1
HH 120-16
CRB B 76/16
BRINE MUGOTA
versus
THE STATE
HIGH COURT OF ZIMBABWE
KUDYA J
HARARE, 27 January 2016
Bail application
M H Chitsanga, for the applicant
A Muzivi, for the respondent
KUDYA J: The CABS banking hall in Mount Pleasant is under survelleilance by a closed circuit television security system and is manned by four bank tellers and an armed security guard. The allegations levelled against the applicant on his initial remand were as follows.
On 12 January 2016, the applicant went into this banking hall at around 1525 hours. He loitered in the banking hall until he was the only potential client left. He withdrew a 7.62 mm Tokarev pistol, serial number 81050025, pointed it at the security guard and ordered him to surrender his pistol.
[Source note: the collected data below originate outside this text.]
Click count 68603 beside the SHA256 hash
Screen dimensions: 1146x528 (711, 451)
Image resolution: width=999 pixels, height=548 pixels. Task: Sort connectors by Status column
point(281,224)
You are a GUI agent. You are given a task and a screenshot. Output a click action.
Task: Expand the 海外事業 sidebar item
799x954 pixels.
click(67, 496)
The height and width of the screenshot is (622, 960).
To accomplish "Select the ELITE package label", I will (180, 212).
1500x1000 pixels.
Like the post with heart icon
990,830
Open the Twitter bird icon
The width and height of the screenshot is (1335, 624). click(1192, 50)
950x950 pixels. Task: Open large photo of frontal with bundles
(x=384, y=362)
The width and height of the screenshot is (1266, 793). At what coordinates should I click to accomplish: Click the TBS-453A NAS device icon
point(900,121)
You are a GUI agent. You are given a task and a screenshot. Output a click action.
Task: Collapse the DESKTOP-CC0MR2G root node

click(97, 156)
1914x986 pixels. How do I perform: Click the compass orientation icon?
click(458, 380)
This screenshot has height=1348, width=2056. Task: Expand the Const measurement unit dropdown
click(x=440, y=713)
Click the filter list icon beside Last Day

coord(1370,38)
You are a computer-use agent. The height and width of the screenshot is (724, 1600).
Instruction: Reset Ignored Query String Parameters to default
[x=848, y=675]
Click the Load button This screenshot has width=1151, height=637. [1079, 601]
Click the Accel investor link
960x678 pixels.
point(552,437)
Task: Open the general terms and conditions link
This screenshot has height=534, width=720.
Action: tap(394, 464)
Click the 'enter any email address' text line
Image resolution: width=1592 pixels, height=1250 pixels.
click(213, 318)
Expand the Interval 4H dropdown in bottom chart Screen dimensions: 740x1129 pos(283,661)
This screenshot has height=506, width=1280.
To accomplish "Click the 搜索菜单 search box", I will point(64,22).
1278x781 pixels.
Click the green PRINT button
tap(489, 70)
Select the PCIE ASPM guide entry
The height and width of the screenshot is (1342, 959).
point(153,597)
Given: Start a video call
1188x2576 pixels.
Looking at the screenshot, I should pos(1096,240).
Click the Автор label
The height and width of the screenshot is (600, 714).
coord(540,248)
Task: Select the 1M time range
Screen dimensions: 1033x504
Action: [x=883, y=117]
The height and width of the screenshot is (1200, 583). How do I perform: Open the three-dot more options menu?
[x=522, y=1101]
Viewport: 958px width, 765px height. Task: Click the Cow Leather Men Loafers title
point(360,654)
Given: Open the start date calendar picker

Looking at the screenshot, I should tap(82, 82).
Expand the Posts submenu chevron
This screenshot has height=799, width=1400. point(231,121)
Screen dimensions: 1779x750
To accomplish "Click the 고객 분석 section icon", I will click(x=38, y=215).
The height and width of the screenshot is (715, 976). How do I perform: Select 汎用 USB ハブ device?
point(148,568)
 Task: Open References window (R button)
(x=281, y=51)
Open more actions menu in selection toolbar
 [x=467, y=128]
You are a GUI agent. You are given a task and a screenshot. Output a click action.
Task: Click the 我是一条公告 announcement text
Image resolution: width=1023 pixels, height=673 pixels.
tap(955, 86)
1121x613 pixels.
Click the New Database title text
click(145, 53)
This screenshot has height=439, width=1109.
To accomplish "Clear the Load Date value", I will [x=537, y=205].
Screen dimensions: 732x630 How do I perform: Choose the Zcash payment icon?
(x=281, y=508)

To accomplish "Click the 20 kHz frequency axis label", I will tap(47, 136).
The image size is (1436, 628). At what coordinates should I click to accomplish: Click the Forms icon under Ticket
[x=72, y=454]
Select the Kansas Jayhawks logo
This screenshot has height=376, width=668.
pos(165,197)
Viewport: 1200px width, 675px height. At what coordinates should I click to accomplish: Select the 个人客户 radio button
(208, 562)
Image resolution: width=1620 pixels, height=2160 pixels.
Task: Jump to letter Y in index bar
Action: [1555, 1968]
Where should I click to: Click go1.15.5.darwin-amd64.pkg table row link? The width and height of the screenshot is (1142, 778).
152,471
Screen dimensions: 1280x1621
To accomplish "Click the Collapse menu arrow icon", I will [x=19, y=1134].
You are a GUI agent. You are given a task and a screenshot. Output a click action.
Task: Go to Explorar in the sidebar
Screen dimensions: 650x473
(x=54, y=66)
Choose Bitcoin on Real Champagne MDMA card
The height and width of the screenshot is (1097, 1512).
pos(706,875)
The security guard attempted to disarm the applicant. The two wrestled for possession of the firearm. The applicant overcame the guard, held the offensive weapon by the muzzle and whipped the guard four times on the head with the butt. He floored the guard and again hit him on the head twice with the butt of the pistol. The security guard lost consciousness and sustained several deep cuts on the head and a fractured skull. On immobilising him, the applicant stormed into the bank vault, pointed his pistol at the bank manager and demanded the safe keys. One of the bank employees locked off the main exit. The applicant abandoned his demand and threatened to shoot the four tellers in exchange for safe passage. The bank manager opened the main exit by hitting the panic button after which the accused fled the scene. He surrendered himself to the police on the following day after learning that they were after him.[1] The firearm in question was unlicensed. He was arrested and arraigned on remand on allegations of attempted robbery, attempted murder and possession of an unlicensed firearm.
His version was diametrically opposed to the allegations. He averred that he was an innocent victim of an overzealous armed security guard who on noticing the firearm daggling in his unfastened waist holster violently dispossessed him of the weapon. He, however, managed to despoil the security guard notwithstanding that he was now wielding two weapons and avenged himself on the security guard. The weapon belonged to his late father. It was missing until 19 December 2015 when it was found at his late father’s rural home. He took possession of it on 10 January 2016 intending to take it to the Central Firearms Registry for verification and licencing. He, however, visited the banking hall to make a cash deposit and was involved in the melee before he could fulfil his avowed intentions. It seems to me that the applicant’s version when juxtaposed against the allegations of the respondent is extremely weak. In regards to the attempted robbery and murder charges, he will have arrayed against him the evidence from the five bank employees and the closed circuit television. He did not dispute the allegations regarding his haste retreat from the banking hall. The respondent appears on the allegations to possess an unassailable case against the applicant on all three counts.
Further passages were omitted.